# Houston Dog Show - Thursday Evacuation



## StormeeK (Aug 3, 2015)

Oh my gosh west U, I wish I knew what happened! My daughter and I am going tomorrow, this is a fun annual event for us, so I hope all is ok. Did you take Lola to the barn hunt?  We just go to shop, watch the conformation rings, and see if we know anyone in agility.


----------



## West U (Jul 30, 2014)

Lola Barn Hunts Saturday. But today I will be at the show 10:40, 15" Beagles. My 1 year Bitch finished her championship Wednesday and went Select in the Breed Thursday. I have glasses with red rims in case you are around.


----------



## lily cd re (Jul 23, 2012)

Wow that is a scary idea. I can't imagine what it would be like if something like that happened at some of the larger shows I go to. Although I know I could get Lily and Javelin out easily enough if I was sitting at my crates if I was off somewhere shopping or watching something it would be very unsettling to worry while trying to get back to them.

WestU congrats on your beagle's Ch. Let us know what the deal was if you find out.


----------



## rj16 (Jan 30, 2017)

How frightening! It's really easy to imagine that being incredibly chaotic. I do hope it was all a false alarm. 

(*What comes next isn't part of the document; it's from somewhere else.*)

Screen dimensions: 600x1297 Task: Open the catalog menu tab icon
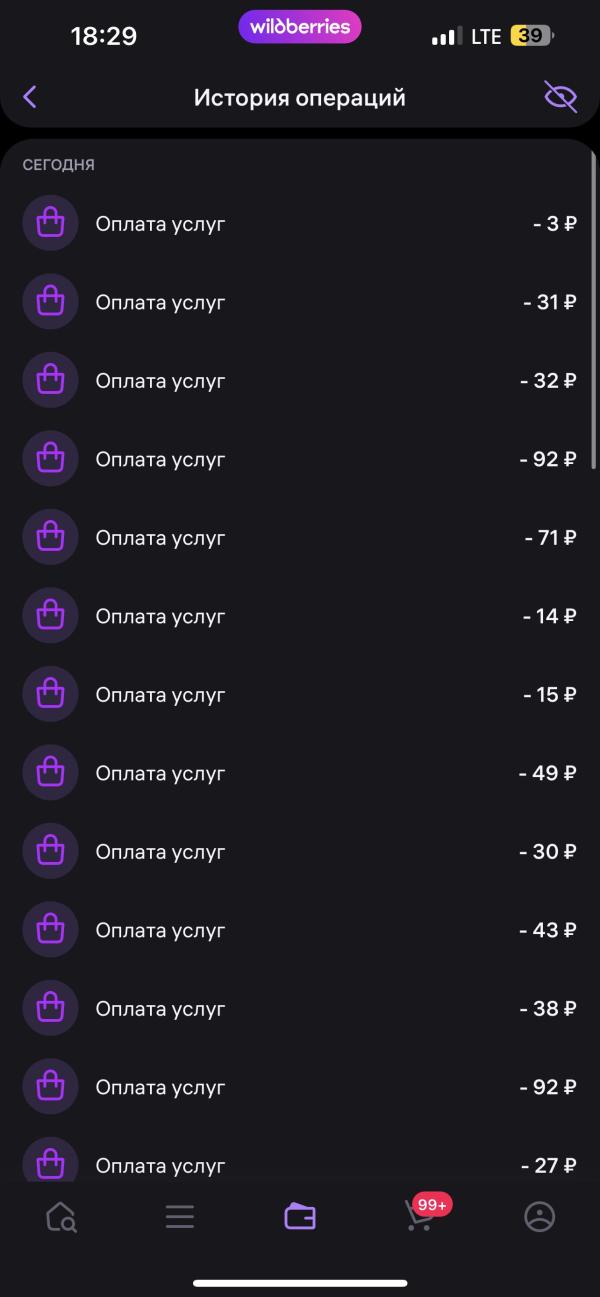tap(180, 1217)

Congrats West U! I'd love to see your beagle if you have a pic


----------



## chinchillafuzzy (Feb 11, 2017)

I wasn't there but read that the fire alarm went off because one of the food vendors had something that started smoking. That would have been so scary though! Sounds like it was handled pretty well, all things considered. Glad everyone is okay!


----------



## Johanna (Jun 21, 2017)

After reading the first post I searched online but found nothing. I hope we get the entire story eventually.

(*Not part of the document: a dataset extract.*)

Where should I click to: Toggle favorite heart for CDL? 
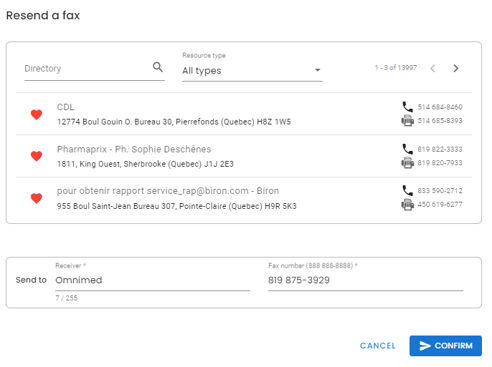click(36, 115)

I've been to those shows - long ago - and had visions of how frightening it would be to be ordered to evacuate. It's hot as Hades right now in Houston, so moving dogs outside is dangerous. Can you just imagine what it would be like to be a handler who has to get 10-20 dogs to safety in a matter of minutes!

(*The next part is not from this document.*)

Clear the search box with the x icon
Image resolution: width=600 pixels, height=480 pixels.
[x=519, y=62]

The only emergency I ever experienced at a dog show was in Macon, Georgia. A small tornado came through. We had about 10 minutes notice that it was headed our way. We grabbed our dogs and ran to our van and stuffed them into crates - 2-3 to a crate! Then we drove the van to a railroad underpass. When we returned, the main tent was down but the grooming area tent was still up. No one was hurt - neither people nor dogs. We did not even lose any of the grooming equipment that we abandoned.


----------